Background: Progressive Multifocal Encephalopathy (PML) is a subacute infection of the central nervous system (CNS) mediated by John Cunningham (JC) polyomavirus (PyV). The disease is frequently fatal, unless adaptive immunity to JC virus is restored. The disease typically occurs in immunosuppressed patients (e.g. HIV/AIDS). In the modern era, patients with hematological malignancies treated with rituximab and/or fludarabine or following immunosuppressive therapy for transplant or autoimmunity (e.g. multiple sclerosis (MS) or Crohn's disease) are also at risk. JC-PML can also occur in patients with genetic defects of immunity. Specific treatments do not exist and immunocompromised patients with history of cancer or genetic defects of immunity have no realistic chance for rapid recovery of their ability to fight infections. In subjects with Rituximab-related PML the case-fatality ratio is >90%. Survivors can be left with severe neurological disabilities.

Methods: Based on our previously established procedure for generation of multi-virus virus-specific T cells using overlapping peptide libraries (pepmixes) as immunogens, we have developed dedicated polyomavirus-specific T cells (PyVST) targeting polyomavirus BK large T (LT) and Viral Protein 1 (VP1) antigens and highly cross-reactive with the structurally-homologous JC LT and VP1 proteins (see Figure). We hypothesized that adoptive transfer of donor-derived PyVSTs could be safely used for therapy of patients with refractory JC-PML. We have developed a pilot study to test the feasibility and safety of adoptive immunotherapy strategy using PyVSTs from the partially matched healthy 1st degree relative donors (sibling, parent or offspring; NIH study 16-N-0072). Adults diagnosed with PML who have no other treatment options were eligible. Patients with MS or HIV were excluded. PyVSTs were generated from donor blood leukocytes cultured for 14 days in G-rex flasks upon stimulation with BK LT and VP1 pepmixes. Subjects underwent baseline physical examination, MRI and lumbar puncture. Upon enrollment subjects received an intravenous infusion of a fixed dose of 1x10e6 (+/-10%) PyVST cells/kg. Safety monitoring period was 28 days after each infusion. Subjects were eligible for up to two additional infusions (dose 2x10e6 PyVSTs/kg) a minimum of 28 days apart if no toxicities were observed. Serial MRI and lumbar punctures were performed to monitor response. Subjects were followed for 12 months after the last infusion.
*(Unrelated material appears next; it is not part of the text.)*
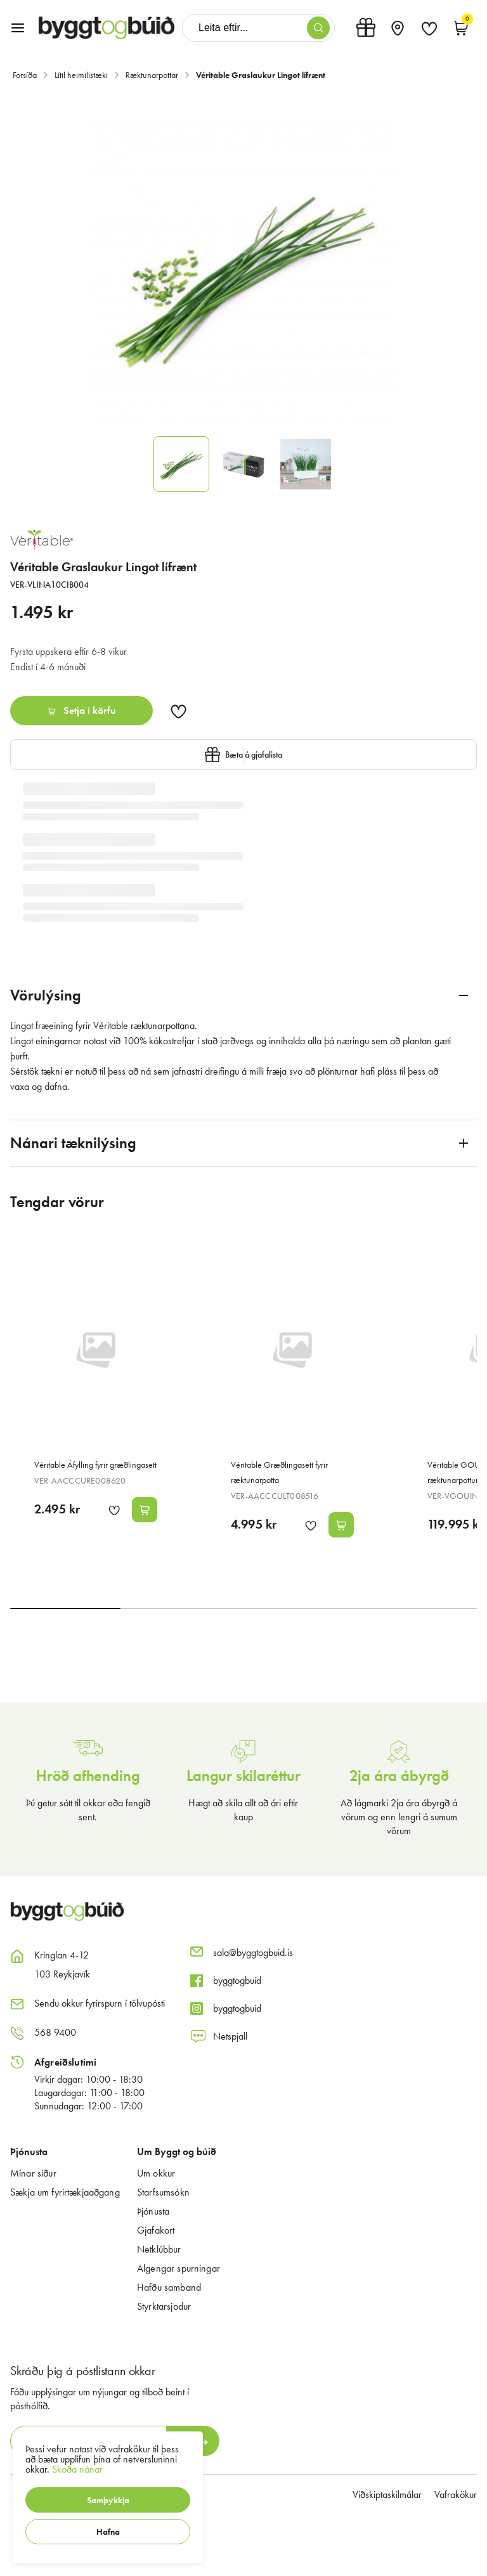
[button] (107, 2500)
Results: Nine subjects have been enrolled and treated with at least one infusion of PyVSTs under this protocol and the trial is still accruing subjects. No immediate infusion reactions or adverse events have been observed within the safety monitoring period. No CNS immune system reconstitution syndrome (IRIS) has occurred. One subject received a single infusion and withdrew from the study following Day 14 visit due to unwillingness to travel. One subject received two doses of PyVSTs with stabilization of the disease, not requiring the 3rd infusion. This subject was withdrawn from the study just prior to the 1 year follow up visit, as he was diagnosed with the stage IV lung cancer and entered hospice. Seven subjects received 3 infusions of PyVSTs. 3 of these 7 patients died of refractory PML, all >30 days after the 3rd dose of T cells. At the time of this report one subject completed the study at one year with stable PML. The remaining subjects are in the follow-up phase of the protocol.
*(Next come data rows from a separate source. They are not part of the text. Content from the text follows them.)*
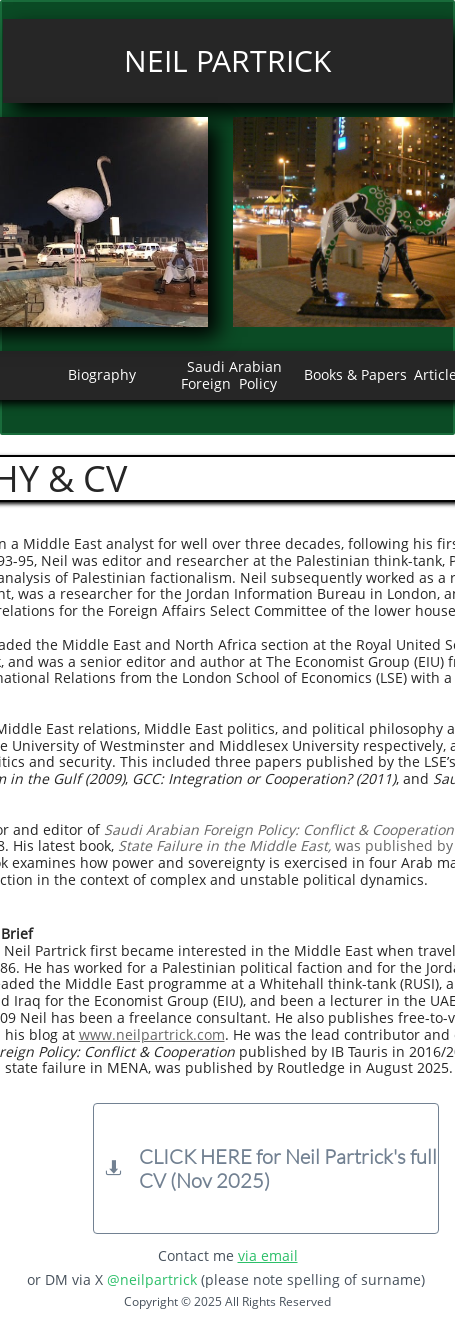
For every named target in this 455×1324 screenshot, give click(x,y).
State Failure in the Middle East (223, 845)
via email (268, 1255)
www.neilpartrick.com (152, 1034)
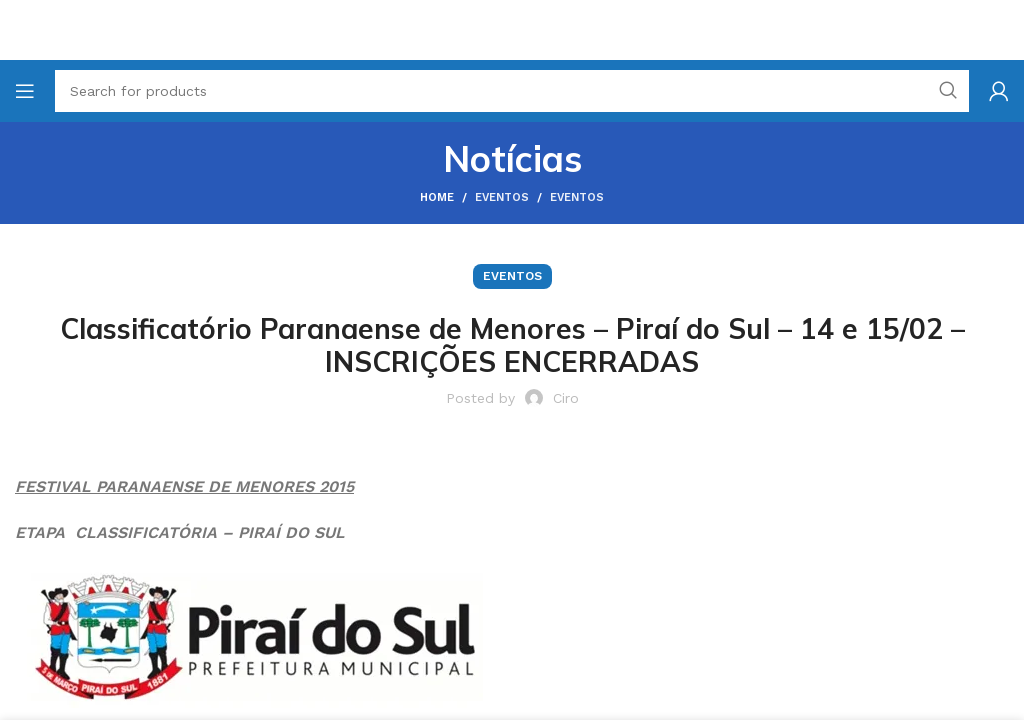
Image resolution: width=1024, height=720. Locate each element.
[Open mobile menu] (25, 91)
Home (437, 197)
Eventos (502, 197)
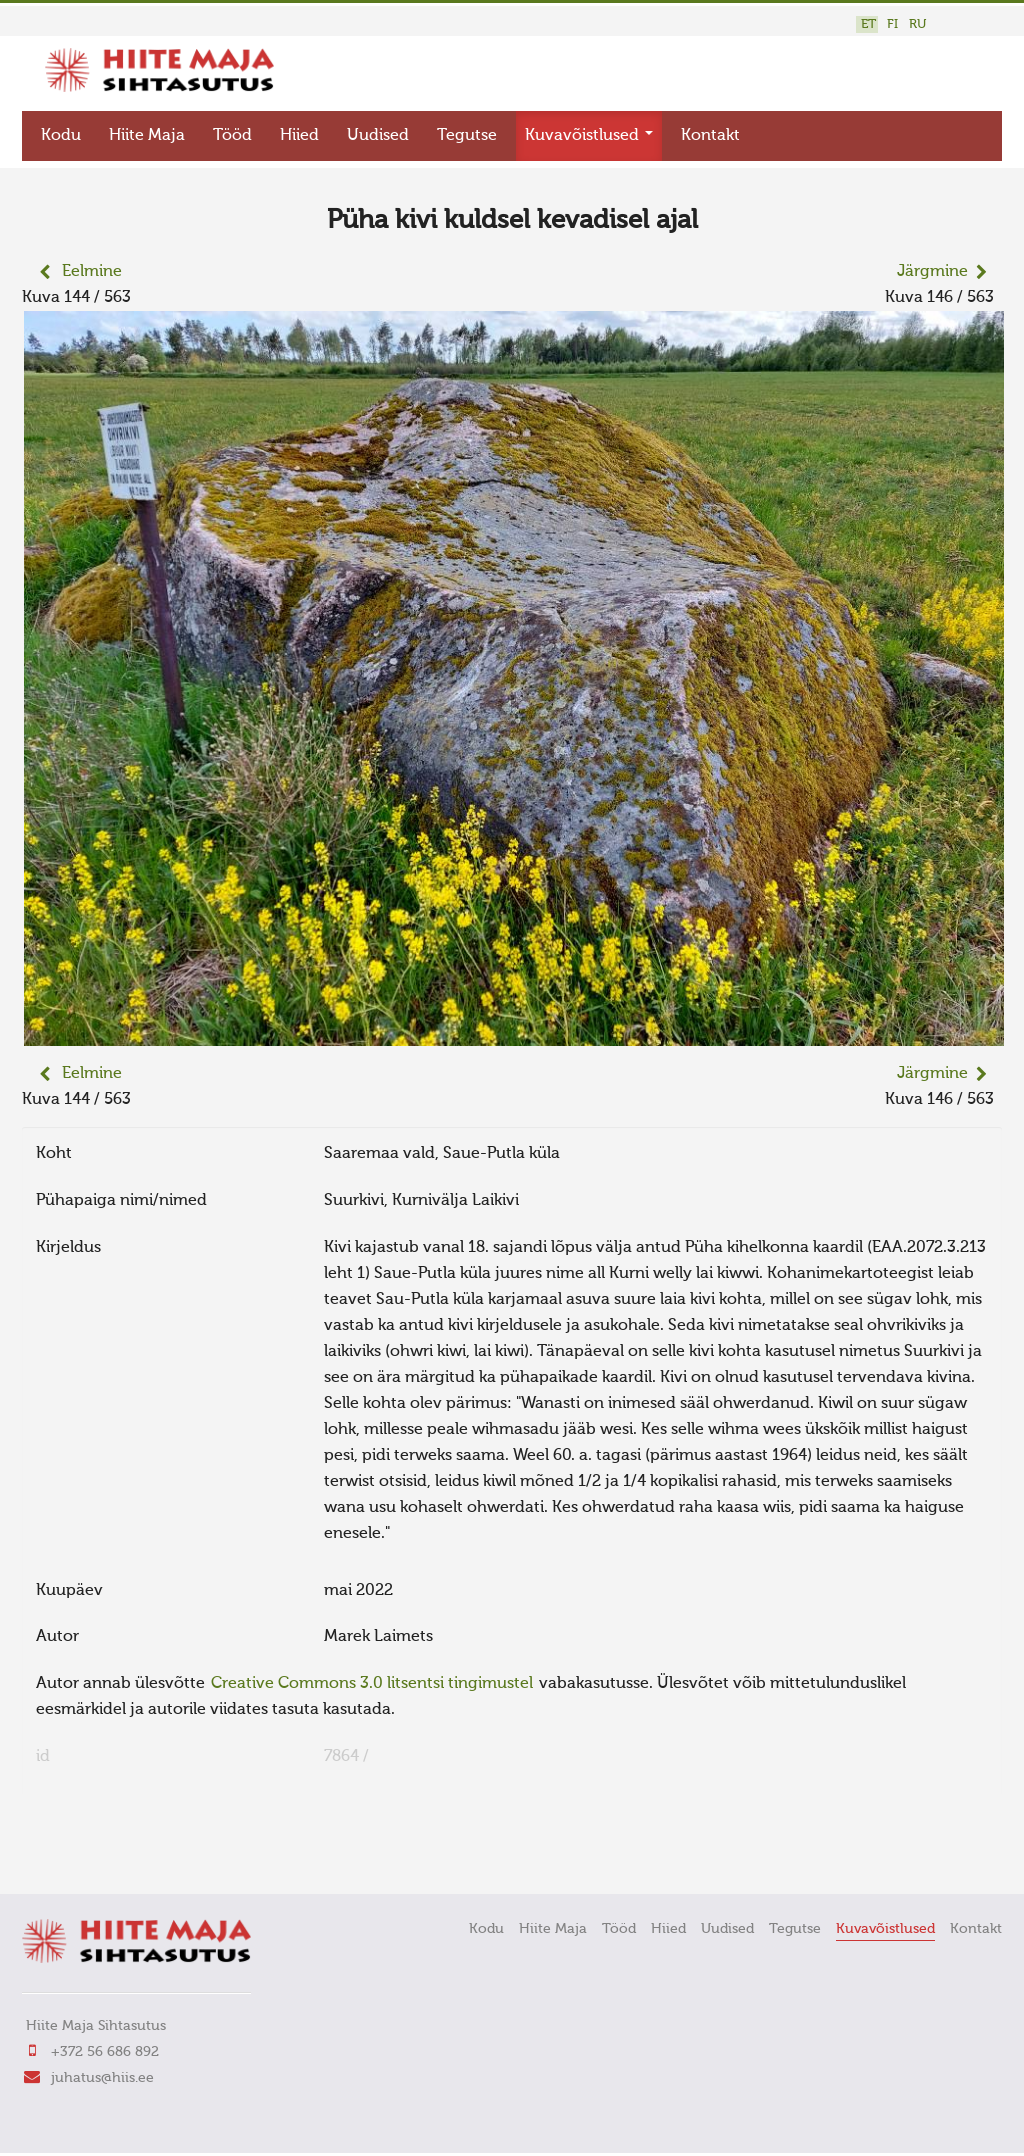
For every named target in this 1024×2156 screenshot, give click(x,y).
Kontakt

Conclusions: We report that partially matched T cells targeting PyVs generated from healthy related donors can be safely used for adoptive immunotherapy of severely immunocompromised patients with PML. Multiple infusions of T cells are very well tolerated at the doses of up to 2x10e6 PyVST cells/kg, displaying excellent safety profile without adverse events. Furthermore, our data suggest possible efficacy of this strategy as a life-saving therapy for patients who otherwise face a dismal prognosis.

Disclosures

No relevant conflicts of interest to declare.